Justin Rathke, president of Vergent Power Solutions and moderator of the Wednesday afternoon session titled “Distributed Energy in Microgrids – How Onsite Power Systems can be Integrated for Enhanced Resiliency,’’ said he counted at least five POWER-GEN International sessions that were related to microgrids—a topic that has seen little coverage at the event up until now.
Ann Hampson of ICF International, one of four speakers in the session, has done extensive research on microgrids and distributed energy resources.
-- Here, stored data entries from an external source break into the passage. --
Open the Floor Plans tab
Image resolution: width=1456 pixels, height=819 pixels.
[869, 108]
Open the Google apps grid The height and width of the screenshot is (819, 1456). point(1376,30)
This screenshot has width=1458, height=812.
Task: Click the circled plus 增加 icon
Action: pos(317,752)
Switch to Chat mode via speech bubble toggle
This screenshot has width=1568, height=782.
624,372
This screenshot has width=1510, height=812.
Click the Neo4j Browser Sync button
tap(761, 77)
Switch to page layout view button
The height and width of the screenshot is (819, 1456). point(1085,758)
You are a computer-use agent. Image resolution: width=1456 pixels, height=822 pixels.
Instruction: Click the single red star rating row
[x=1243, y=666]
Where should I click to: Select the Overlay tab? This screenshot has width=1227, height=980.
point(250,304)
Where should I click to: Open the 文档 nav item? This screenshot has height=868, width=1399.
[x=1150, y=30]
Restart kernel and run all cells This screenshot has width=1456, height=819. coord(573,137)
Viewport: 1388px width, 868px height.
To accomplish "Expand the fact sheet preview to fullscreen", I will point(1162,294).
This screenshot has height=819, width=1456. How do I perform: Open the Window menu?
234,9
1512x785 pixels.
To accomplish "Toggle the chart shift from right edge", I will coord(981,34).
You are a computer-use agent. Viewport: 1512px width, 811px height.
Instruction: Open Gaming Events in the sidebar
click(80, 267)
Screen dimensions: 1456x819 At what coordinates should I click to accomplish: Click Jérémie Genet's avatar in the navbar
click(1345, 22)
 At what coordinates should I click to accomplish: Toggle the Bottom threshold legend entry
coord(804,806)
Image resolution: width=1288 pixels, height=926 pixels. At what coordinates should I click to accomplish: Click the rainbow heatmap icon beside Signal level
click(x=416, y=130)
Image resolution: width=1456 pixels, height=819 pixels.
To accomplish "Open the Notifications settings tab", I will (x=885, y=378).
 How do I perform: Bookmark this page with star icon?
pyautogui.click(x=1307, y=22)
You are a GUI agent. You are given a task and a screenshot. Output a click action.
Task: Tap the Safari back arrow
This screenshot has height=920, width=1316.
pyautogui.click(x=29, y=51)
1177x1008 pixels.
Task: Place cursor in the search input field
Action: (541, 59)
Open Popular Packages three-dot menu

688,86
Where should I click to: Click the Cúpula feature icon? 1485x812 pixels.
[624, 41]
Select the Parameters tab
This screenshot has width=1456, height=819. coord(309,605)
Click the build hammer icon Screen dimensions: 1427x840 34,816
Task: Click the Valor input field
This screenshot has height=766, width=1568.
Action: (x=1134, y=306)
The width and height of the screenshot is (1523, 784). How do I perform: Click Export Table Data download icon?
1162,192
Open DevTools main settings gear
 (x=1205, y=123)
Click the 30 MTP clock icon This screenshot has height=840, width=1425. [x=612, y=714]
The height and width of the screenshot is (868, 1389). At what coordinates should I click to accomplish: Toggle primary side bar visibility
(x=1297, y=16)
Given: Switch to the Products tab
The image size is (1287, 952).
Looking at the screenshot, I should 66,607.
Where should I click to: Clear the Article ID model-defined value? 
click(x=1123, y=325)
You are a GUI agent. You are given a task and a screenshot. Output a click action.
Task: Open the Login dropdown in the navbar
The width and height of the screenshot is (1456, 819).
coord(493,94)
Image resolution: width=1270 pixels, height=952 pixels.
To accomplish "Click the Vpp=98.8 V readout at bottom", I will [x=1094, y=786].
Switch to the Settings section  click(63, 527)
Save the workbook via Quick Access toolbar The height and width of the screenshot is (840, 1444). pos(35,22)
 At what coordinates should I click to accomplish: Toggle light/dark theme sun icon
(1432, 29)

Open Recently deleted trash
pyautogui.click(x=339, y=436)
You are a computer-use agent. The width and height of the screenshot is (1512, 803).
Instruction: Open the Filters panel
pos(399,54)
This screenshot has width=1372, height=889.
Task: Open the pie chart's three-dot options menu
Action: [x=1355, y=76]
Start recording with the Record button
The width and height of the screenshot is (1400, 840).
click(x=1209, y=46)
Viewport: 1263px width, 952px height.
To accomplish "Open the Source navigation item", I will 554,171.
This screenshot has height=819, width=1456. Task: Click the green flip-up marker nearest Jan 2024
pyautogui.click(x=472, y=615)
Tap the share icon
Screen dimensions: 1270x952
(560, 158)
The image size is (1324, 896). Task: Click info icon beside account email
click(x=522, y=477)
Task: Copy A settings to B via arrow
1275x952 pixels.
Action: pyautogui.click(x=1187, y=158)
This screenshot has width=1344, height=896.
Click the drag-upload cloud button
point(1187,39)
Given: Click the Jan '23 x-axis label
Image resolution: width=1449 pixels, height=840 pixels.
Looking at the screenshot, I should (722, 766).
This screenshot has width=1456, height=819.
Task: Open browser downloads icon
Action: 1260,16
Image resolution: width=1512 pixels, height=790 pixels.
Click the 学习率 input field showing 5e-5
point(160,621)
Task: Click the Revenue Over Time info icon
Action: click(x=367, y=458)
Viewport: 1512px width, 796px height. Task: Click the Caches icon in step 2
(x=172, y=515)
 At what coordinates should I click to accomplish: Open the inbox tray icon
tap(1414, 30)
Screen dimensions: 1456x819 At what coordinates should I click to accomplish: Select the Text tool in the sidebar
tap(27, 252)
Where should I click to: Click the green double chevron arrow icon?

She explained the traits of a microgrid, which include:
- Distributed energy resources with the ability to island (disconnect completely) from the grid
- Operations maintained through an active management system
- Self-sustaining electricity source during grid/utility outage
Traditional microgrids were built to benefit the owner, but others can benefit from microgrids too, Hampson said.
Microgrids provide end users with resilient operations and reduced energy costs. They can allow utilities to defer their transmission and distribution investments and offer ancillary services. Additionally, they also can be valuable to society, by offering increased grid reliability and emissions reduction, she said.
“Natural gas CHP is an ideal anchor for microgrids,” Hampson said. “It compliments intermittent renewable energy.”
CHP leads all technologies in microgrid deployments by capacity. Currently, more than 4,400 installations, with locations in every state, make up 82 GW of CHP capacity in the U.S. In addition, 1,100 MW of microgrid capacity is installed in the U.S. and 50 percent of that capacity includes CHP, she said.
Microgrids and the 3Rs
Many things began to change after the September 11, 2001 terrorist attacks, including the idea that the U.S. electric power grid needed to be more secure. It was after Hurricane Katrina and superstorm Sandy that grid resiliency began to become a top priority. The need for a secure and resilient electricity supply has been a big driver of microgrid development, John Carroll, vice president of business development at Intelligent Power & Energy Research Corp., told the audience during his presentation.
“Economic optimization is a primary consideration,” he said, “but, the 3Rs—reliability, resiliency and redundancy–are critical.”
As DER integration into the grid causes uncertainty and increases grid operation complexity, microgrids can help grids adapt and become more flexible, Carroll said.
He also said as more generation sources and loads are added to microgrids, microgrid controllers become more and more important.
Like Carroll, Drew Gravitt, national account manager with Schneider Electric, also spoke about the importance of microgrid controllers.
In addition, he talked about the major trends in the “new energy world.” Decarbonization, digitization and decentralization are and will continue to be key drivers, he said.
Microgrids will be a big part of the energy future because they provide reliable energy, increase grid efficiency and optimization and are a source of “green” energy, Gravitt said.
Microgrid Case Study
Terry Mohn, executive consultant with OATI, a provider of utility software solutions used for trading, moving and delivering energy, was the only presenter in the session to talk about a specific installation.
OATI owns and operates two data centers in the Minneapolis area that contain data from nearly all electricity wholesale to retail transactions completed in the U.S. The reliability requirement for electricity running these data centers must be “six 9s,” Mohn said.
The company has always had backup power at both sites, but decided that it wanted to improve its reliability and resiliency. Management decided to build a microgrid.
“We wanted to optimize the use of our generation assets….and build a bridge between the private facility owners and the utilities,” Mohn said.
Along with the microgrid, OATI is building a new building and campus. The microgrid will have several sources of generation, including roof-mounted solar panels and wind turbines, solar panels installed over a pond, a Capstone C600 CHP microturbine, battery storage and diesel generators that will be used for cold starts.
The microgrid will have 1 MW of capacity. The initial load is expected to be 600 to 700 kW and the extra capacity will be used as the facility is expanded, Mohn said.
All the speakers believe microgrids have an important role in the future of electricity generation and delivery and that they will continue to be built.
When asked what’s next for microgrids, Gravitt said he believes battery storage, which will allow more flexibility, will be the next big phase of microgrid development.